• WRITTEN EXERCISE:
Reproduce the listing below line for line, omitting the pictures.

• TASK INPUT:

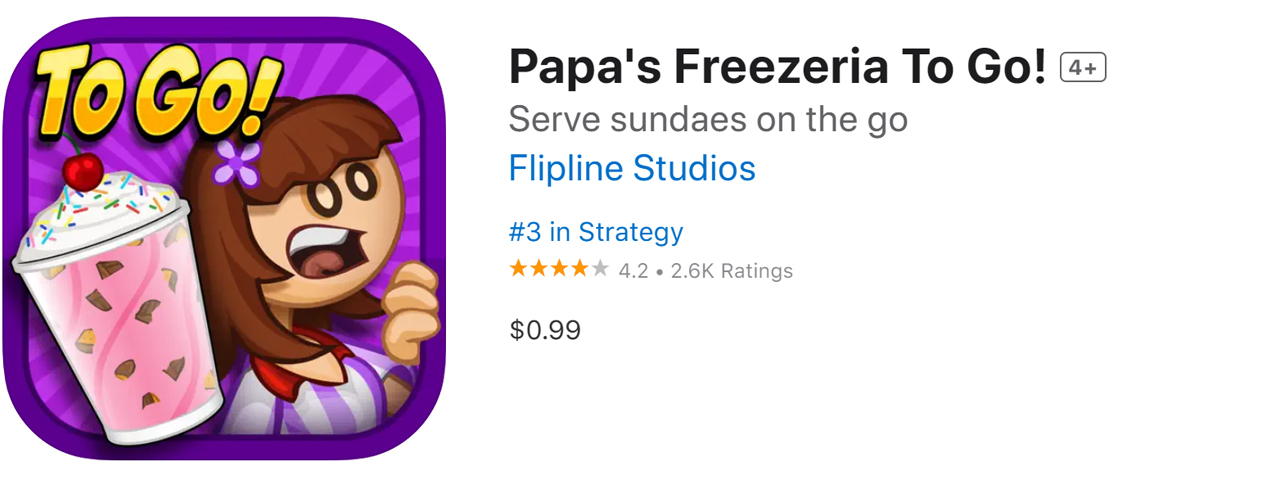1280x477 pixels.
Task: Click the first orange rating star
Action: tap(518, 269)
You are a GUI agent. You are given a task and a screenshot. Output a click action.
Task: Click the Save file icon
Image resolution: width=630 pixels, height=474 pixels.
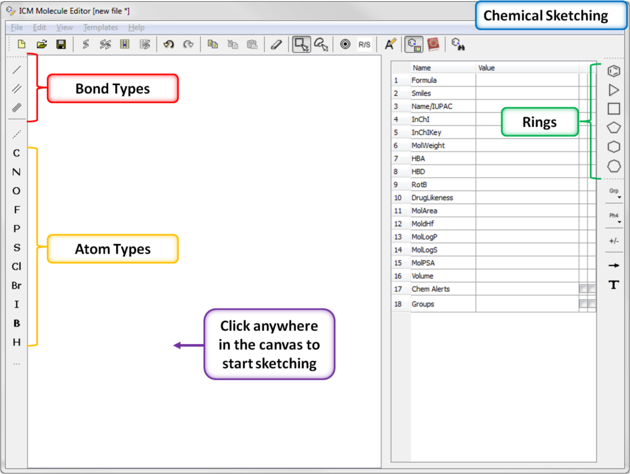(x=61, y=45)
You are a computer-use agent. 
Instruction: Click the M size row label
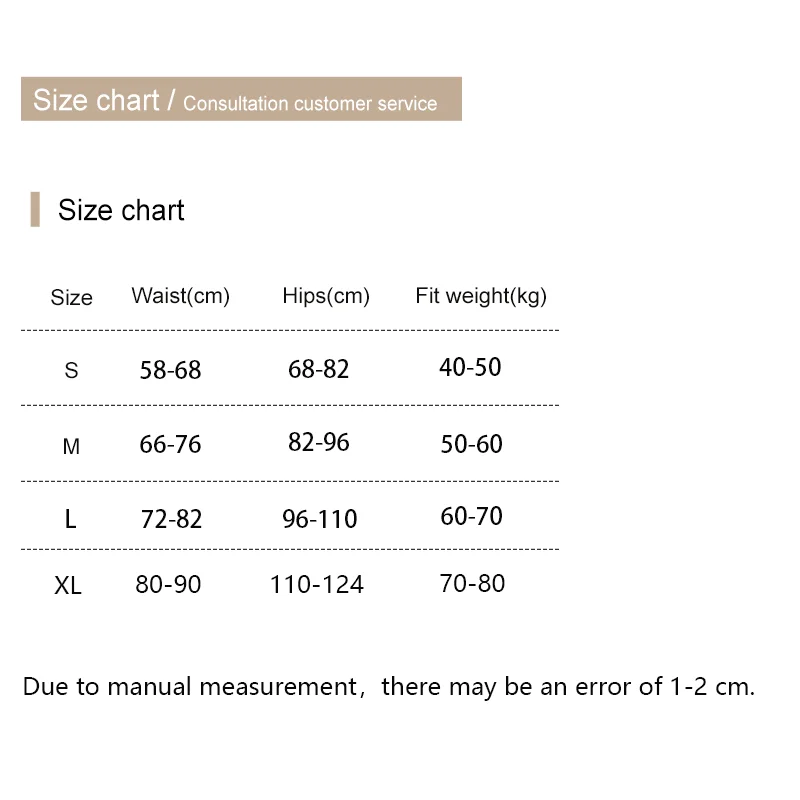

• RESULT BELOW:
1280x477 pixels.
Task: Click the first orange rating star
Action: tap(518, 269)
You are a GUI agent. You are given a task and a screenshot. Output a click action.
Task: Click the Save file icon
Image resolution: width=630 pixels, height=474 pixels.
(x=61, y=45)
You are a computer-use agent. 
Instruction: Click the M size row label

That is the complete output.